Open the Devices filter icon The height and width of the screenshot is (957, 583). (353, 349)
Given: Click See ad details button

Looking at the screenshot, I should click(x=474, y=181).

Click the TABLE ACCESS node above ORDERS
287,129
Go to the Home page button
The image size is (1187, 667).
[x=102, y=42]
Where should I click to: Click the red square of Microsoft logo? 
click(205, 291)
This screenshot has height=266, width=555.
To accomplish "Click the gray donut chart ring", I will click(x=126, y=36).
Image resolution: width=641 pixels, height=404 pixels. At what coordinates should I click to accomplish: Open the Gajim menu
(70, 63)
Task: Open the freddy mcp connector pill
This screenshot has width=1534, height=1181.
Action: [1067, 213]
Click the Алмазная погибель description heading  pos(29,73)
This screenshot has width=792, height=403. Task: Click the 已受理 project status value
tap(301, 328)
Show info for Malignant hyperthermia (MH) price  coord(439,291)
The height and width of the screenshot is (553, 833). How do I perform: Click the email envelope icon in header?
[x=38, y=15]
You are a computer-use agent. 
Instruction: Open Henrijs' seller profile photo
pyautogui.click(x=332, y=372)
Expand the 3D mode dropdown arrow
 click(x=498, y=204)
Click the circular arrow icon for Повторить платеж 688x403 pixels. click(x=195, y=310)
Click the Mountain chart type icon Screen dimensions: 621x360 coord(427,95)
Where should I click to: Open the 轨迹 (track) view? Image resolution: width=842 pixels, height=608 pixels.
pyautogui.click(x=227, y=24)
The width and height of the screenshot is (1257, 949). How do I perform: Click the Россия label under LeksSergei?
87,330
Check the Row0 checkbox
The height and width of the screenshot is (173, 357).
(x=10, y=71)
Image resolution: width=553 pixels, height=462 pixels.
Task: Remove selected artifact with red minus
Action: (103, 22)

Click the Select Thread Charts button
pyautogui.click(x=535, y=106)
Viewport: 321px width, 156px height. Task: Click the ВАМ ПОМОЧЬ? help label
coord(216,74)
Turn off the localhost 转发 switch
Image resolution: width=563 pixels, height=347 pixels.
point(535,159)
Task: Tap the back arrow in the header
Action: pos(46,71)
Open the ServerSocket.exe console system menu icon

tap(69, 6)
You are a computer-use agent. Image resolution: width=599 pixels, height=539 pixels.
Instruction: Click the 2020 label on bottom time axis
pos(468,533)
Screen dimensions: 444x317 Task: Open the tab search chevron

....................

Go through the listing and copy all of it exactly.

Open the Devices filter icon The height and width of the screenshot is (957, 583). (353, 349)
Given: Click See ad details button

Looking at the screenshot, I should click(x=474, y=181).

Click the TABLE ACCESS node above ORDERS
287,129
Go to the Home page button
The image size is (1187, 667).
[x=102, y=42]
Where should I click to: Click the red square of Microsoft logo? 
click(205, 291)
This screenshot has height=266, width=555.
To accomplish "Click the gray donut chart ring", I will click(x=126, y=36).
Image resolution: width=641 pixels, height=404 pixels. At what coordinates should I click to accomplish: Open the Gajim menu
(70, 63)
Task: Open the freddy mcp connector pill
This screenshot has width=1534, height=1181.
Action: [1067, 213]
Click the Алмазная погибель description heading  pos(29,73)
This screenshot has width=792, height=403. Task: Click the 已受理 project status value
tap(301, 328)
Show info for Malignant hyperthermia (MH) price  coord(439,291)
The height and width of the screenshot is (553, 833). How do I perform: Click the email envelope icon in header?
[x=38, y=15]
You are a computer-use agent. 
Instruction: Open Henrijs' seller profile photo
pyautogui.click(x=332, y=372)
Expand the 3D mode dropdown arrow
 click(x=498, y=204)
Click the circular arrow icon for Повторить платеж 688x403 pixels. click(x=195, y=310)
Click the Mountain chart type icon Screen dimensions: 621x360 coord(427,95)
Where should I click to: Open the 轨迹 (track) view? Image resolution: width=842 pixels, height=608 pixels.
pyautogui.click(x=227, y=24)
The width and height of the screenshot is (1257, 949). How do I perform: Click the Россия label under LeksSergei?
87,330
Check the Row0 checkbox
The height and width of the screenshot is (173, 357).
(x=10, y=71)
Image resolution: width=553 pixels, height=462 pixels.
Task: Remove selected artifact with red minus
Action: (103, 22)

Click the Select Thread Charts button
pyautogui.click(x=535, y=106)
Viewport: 321px width, 156px height. Task: Click the ВАМ ПОМОЧЬ? help label
coord(216,74)
Turn off the localhost 转发 switch
Image resolution: width=563 pixels, height=347 pixels.
point(535,159)
Task: Tap the back arrow in the header
Action: pos(46,71)
Open the ServerSocket.exe console system menu icon

tap(69, 6)
You are a computer-use agent. Image resolution: width=599 pixels, height=539 pixels.
Instruction: Click the 2020 label on bottom time axis
pos(468,533)
Screen dimensions: 444x317 Task: Open the tab search chevron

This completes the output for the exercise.